The heart of the area is Piazza Santa Maria in Trastevere, nestled in the beautiful accommodation seventeenth century. The fountain at the center, the octagonal basin, is the work of Carlo Fontana.
Santa Maria in Trastevere was the first church in Rome to be dedicated to the Madonna, perhaps the first open for worship, certainly one of the oldest in the city.
It was founded by Pope Callistus I on Taberna Meritoria, exploiting the legend according to which, in 38. C., miraculously, the oil gushed in that place and came to the Tiber, announcing the coming birth of Jesus (today it would be a miracle indeed valuable, because, probably, it was oil!). The church was born on the place where the oil gushed, still listed in one of the steps of the chancel.
To give shape to Basilica was Pope Julius I in the fourth century, in the ninth century Pope Gregory IV, under the looming danger of the Saracens arrived on the Tyrrhenian coast, extended upheld because the bodies of saints rescued from the catacombs.

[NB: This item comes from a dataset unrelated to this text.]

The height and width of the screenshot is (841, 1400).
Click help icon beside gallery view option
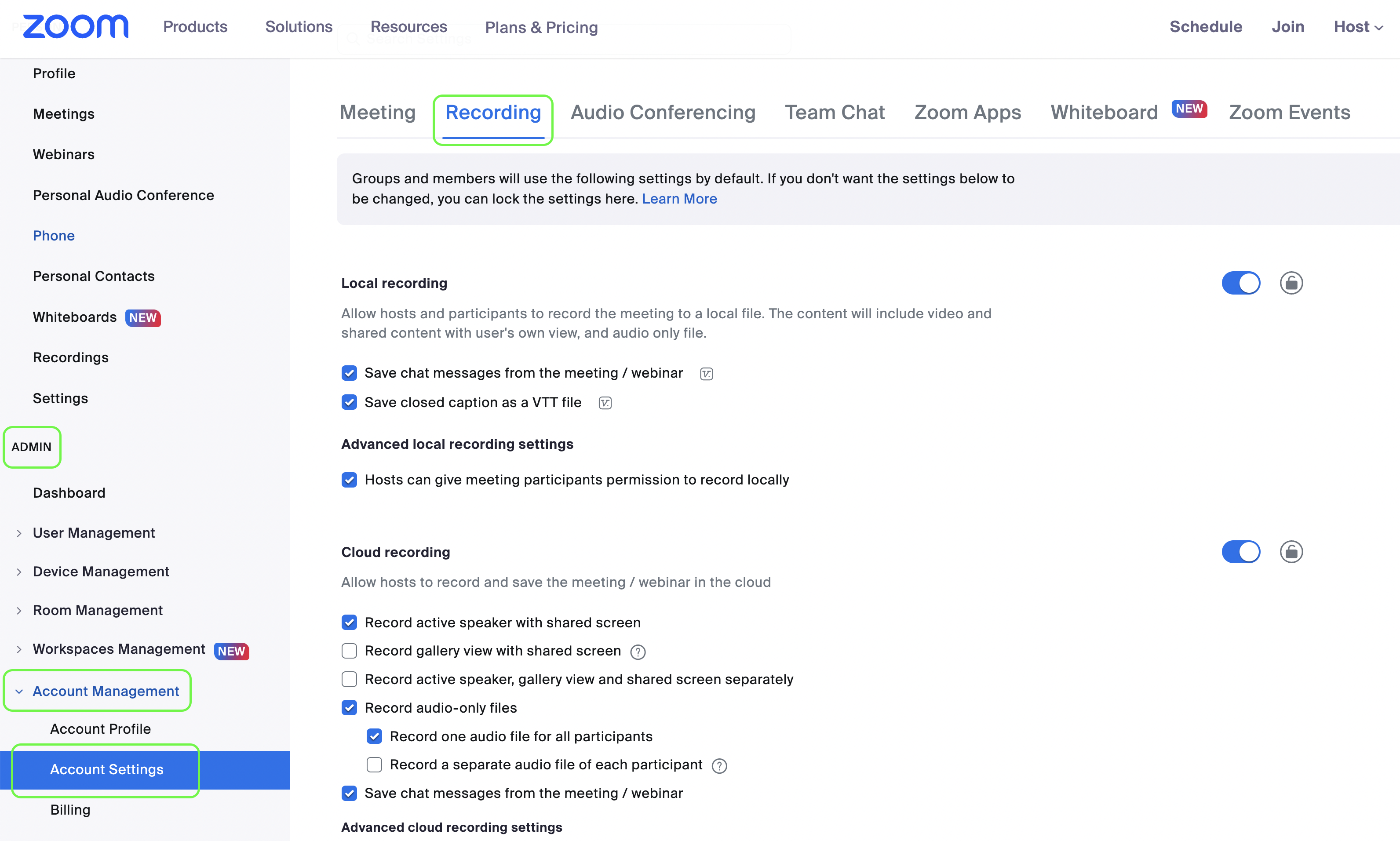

The Basilica was rebuilt in the twelfth century by Pope Innocent II reusing materials from the Baths of Caracalla. New changes affected the church between 1500 and 1700 and one of these interventions Carlo Fontana, who created the porch and changed the facade. Not much remains of the most ancient phases: a strip of the floor of the third century and the bell tower of which peeps un'edicoletta in 1600 depicting the Madonna and Child made of mosaic.
Three times during the Holy Years, Santa Maria in Trastevere replaced the Basilica of St. Paul Outside the Walls: twice due to the epidemics that broke out in the Roman countryside and the last time in 1825, after a fire had almost completely destroyed St. Paul.
In the backdrop of the square, on the right side of the Basilica joins the House of the Canons, and on the left is the Palace of San Callisto: he was once a Benedictine monastery attached to the church, can be seen today in the seventeenth century facade restored in 1800 and in 1900 . On the same side is the palace of the Knights (or Leopardi), with the characteristic ashlar and the Baroque portal.
The square, as the entire neighborhood has become a point of reference for nightlife of the Romans, tourists and a meeting place regardless of age or nationality. Trastevere offers endless entertainment possibilities: from the opportunity, in the summer, to 'camp out' under the stars with a cool drink and a guitar, the idea of ??a dinner in a gourmet restaurant or in a historic pizzeria, the shopping opportunities in small shops delicious!